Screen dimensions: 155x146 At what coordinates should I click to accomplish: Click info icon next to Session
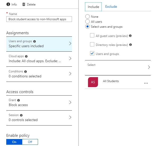pyautogui.click(x=21, y=115)
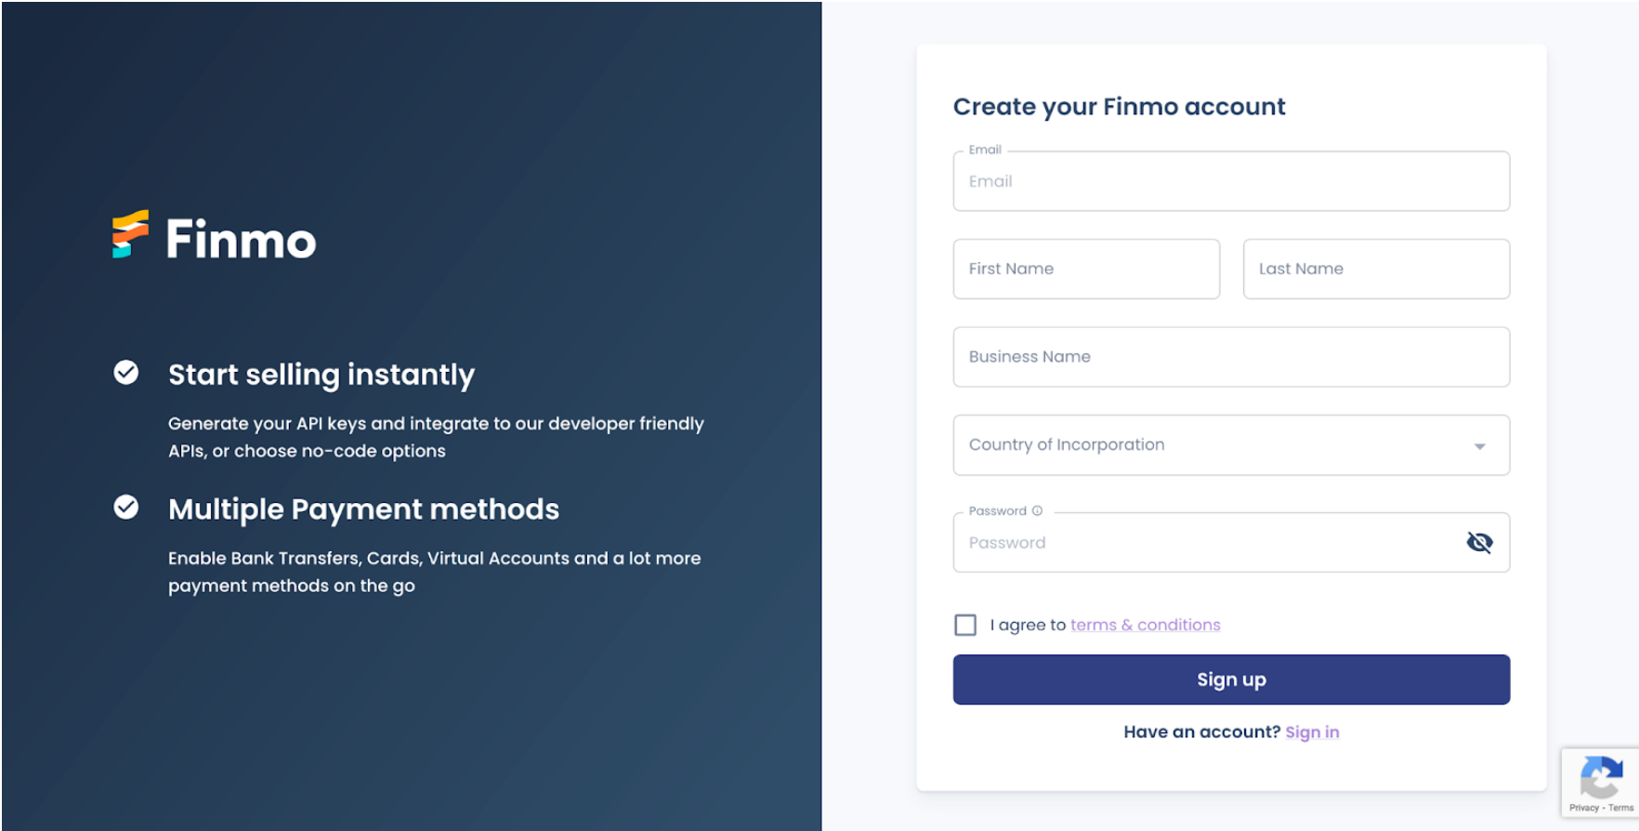Open reCAPTCHA Terms link
Viewport: 1639px width, 831px height.
[x=1621, y=808]
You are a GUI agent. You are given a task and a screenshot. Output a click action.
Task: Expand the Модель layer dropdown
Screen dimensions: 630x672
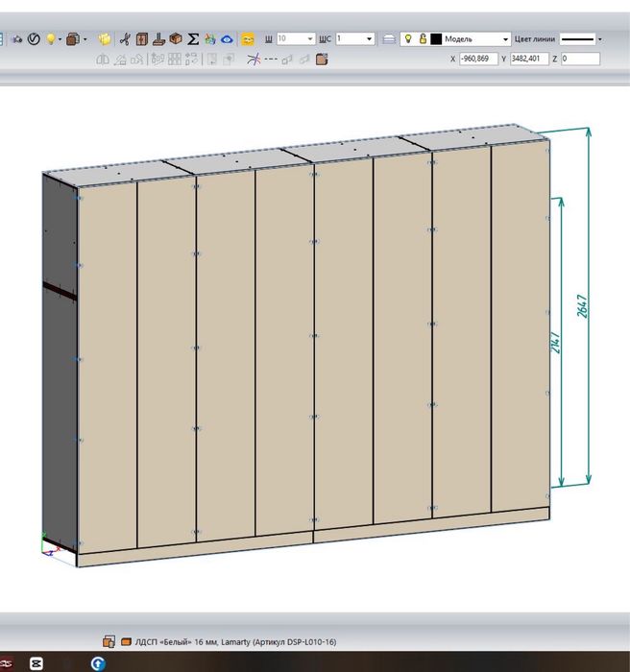click(x=505, y=39)
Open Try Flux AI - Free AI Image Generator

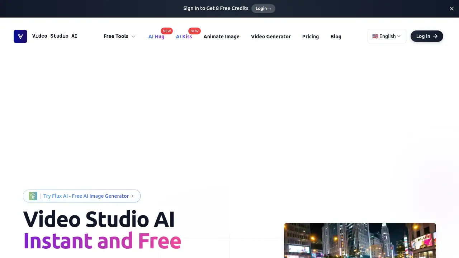pyautogui.click(x=86, y=196)
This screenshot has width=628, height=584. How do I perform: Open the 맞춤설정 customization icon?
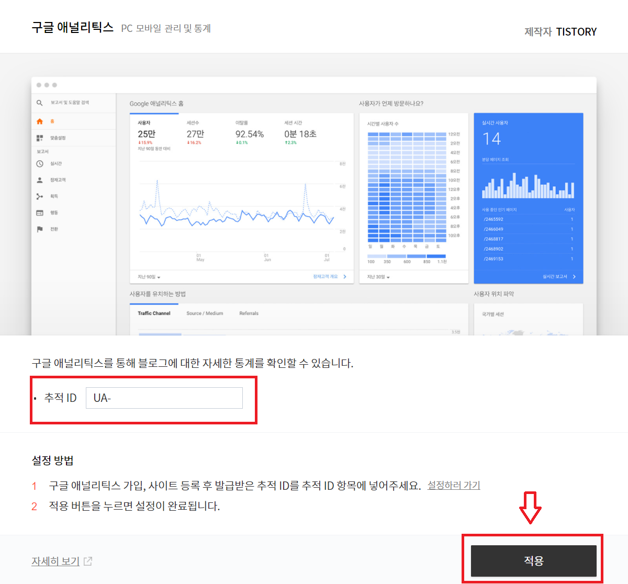pyautogui.click(x=40, y=138)
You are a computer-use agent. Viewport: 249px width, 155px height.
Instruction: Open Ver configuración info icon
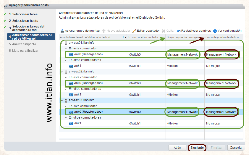pos(215,31)

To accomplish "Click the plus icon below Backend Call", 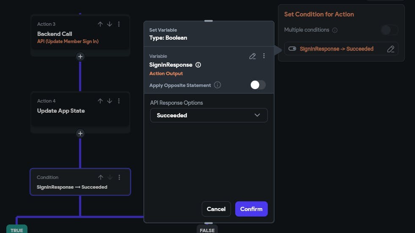I will point(80,57).
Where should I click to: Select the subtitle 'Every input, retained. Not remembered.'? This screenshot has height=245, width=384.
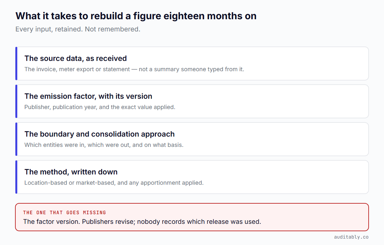click(x=78, y=29)
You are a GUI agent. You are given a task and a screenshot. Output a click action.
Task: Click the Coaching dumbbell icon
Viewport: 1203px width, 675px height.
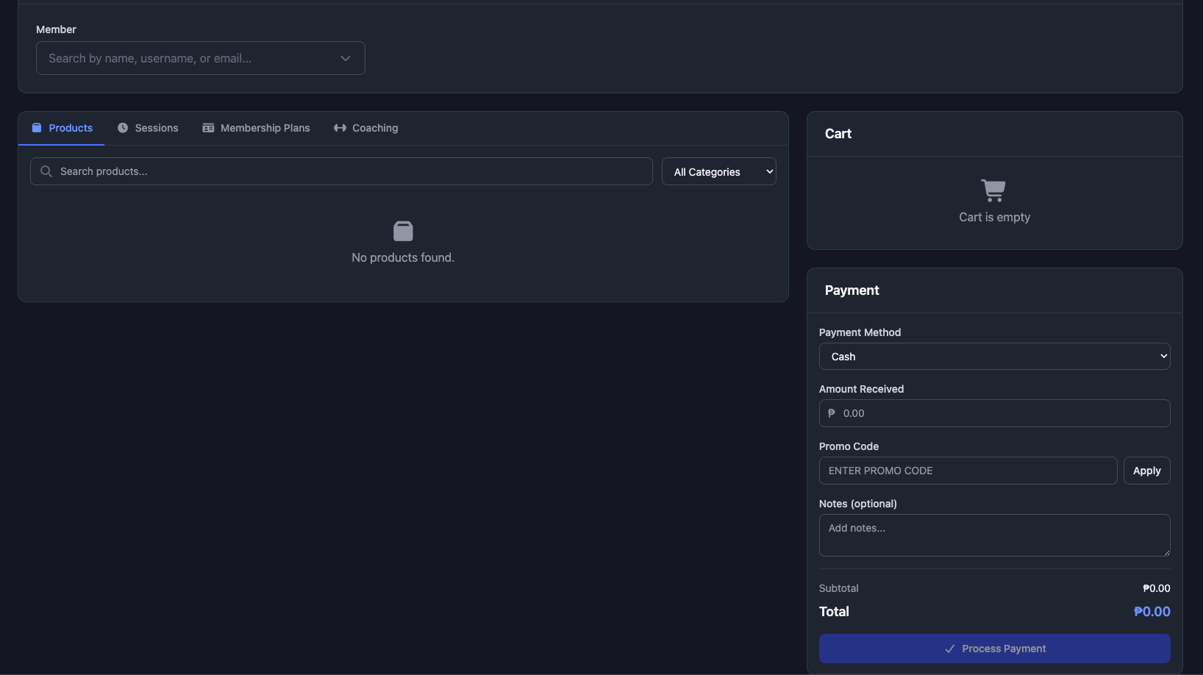click(x=340, y=128)
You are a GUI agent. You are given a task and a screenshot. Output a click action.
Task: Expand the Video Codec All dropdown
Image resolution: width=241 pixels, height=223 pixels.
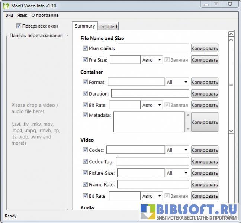click(x=177, y=150)
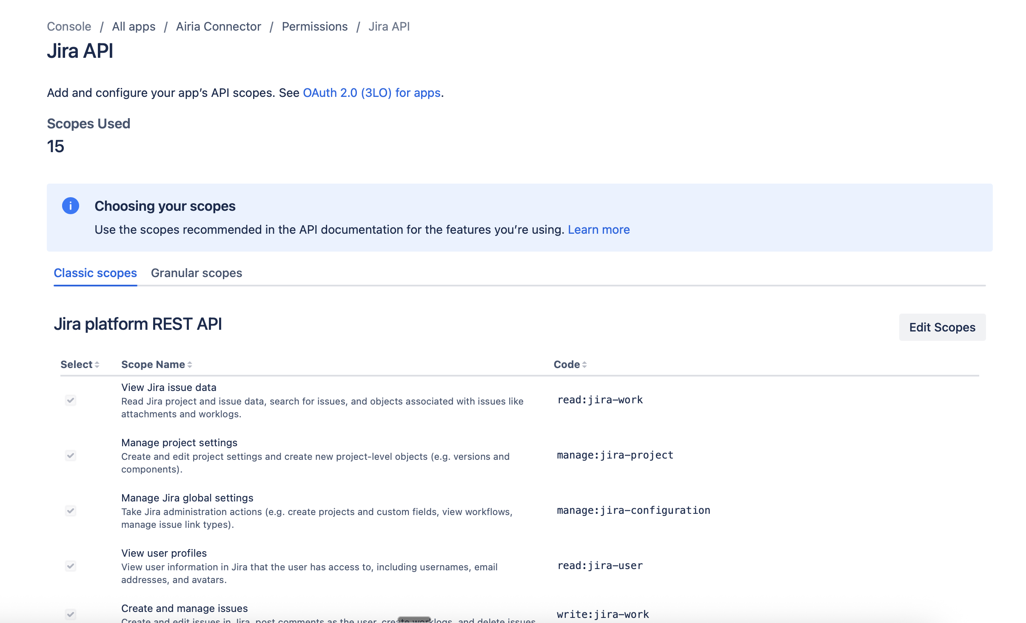The width and height of the screenshot is (1026, 623).
Task: Click the blue info icon in the banner
Action: coord(71,206)
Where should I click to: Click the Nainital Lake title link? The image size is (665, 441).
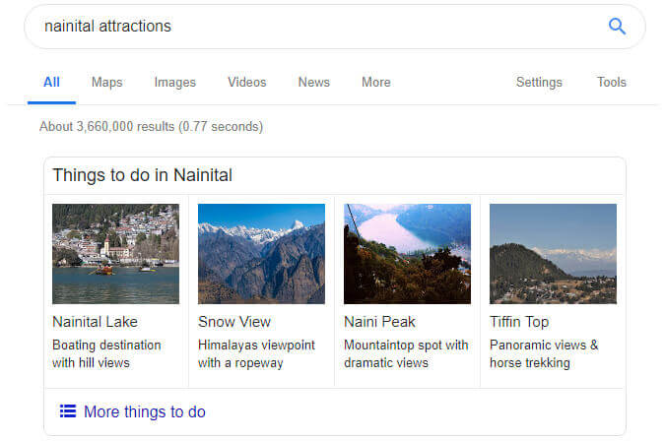tap(95, 322)
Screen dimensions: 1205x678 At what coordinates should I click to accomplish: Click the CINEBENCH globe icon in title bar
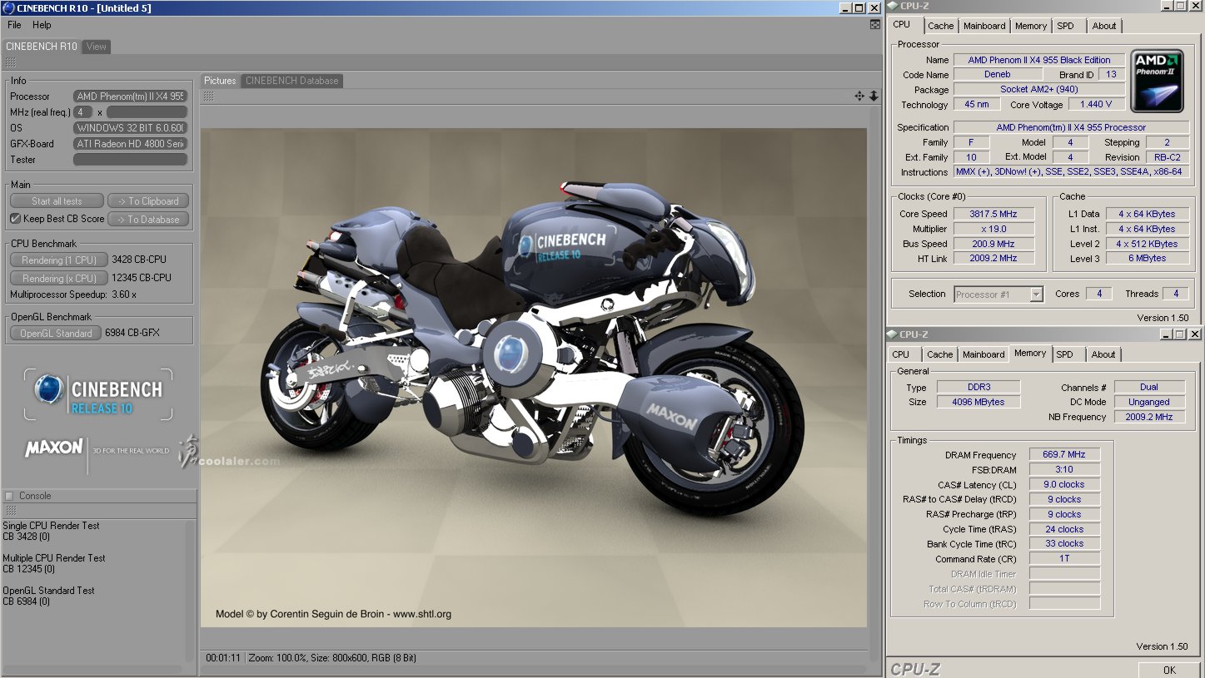8,7
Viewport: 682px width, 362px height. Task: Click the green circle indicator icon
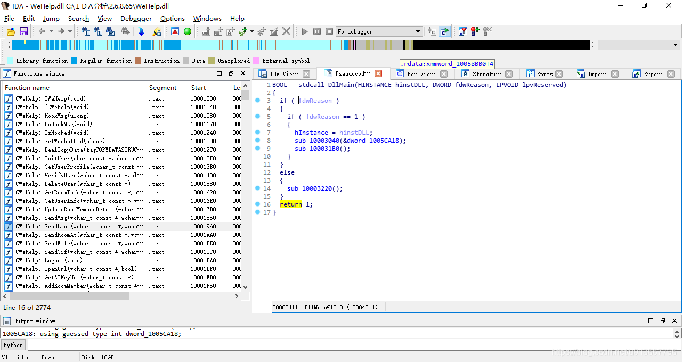pos(188,31)
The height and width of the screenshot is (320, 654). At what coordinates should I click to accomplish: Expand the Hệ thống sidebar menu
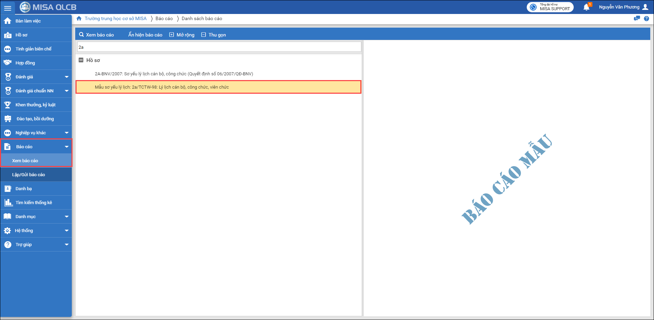click(x=66, y=231)
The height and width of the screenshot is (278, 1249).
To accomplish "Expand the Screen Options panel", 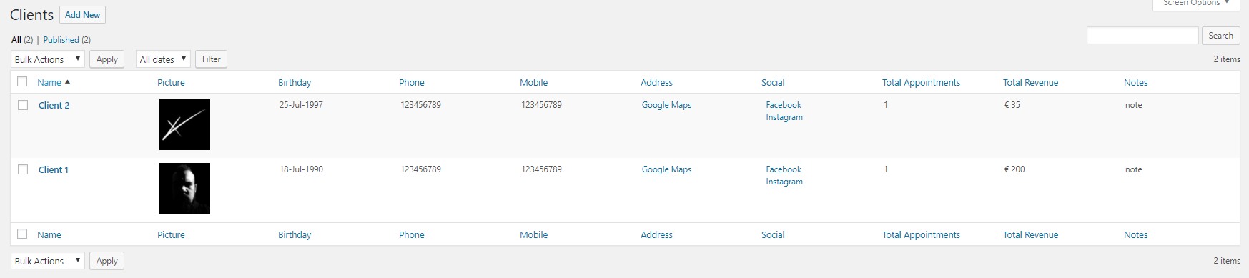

___

WHAT YOU HAVE TO DO: Wherever the word "dropdown" occurs in a line of the listing, copy that line.

WRITTEN REPLY:
Task: Expand the Модель layer dropdown
Task: Expand the Video Codec All dropdown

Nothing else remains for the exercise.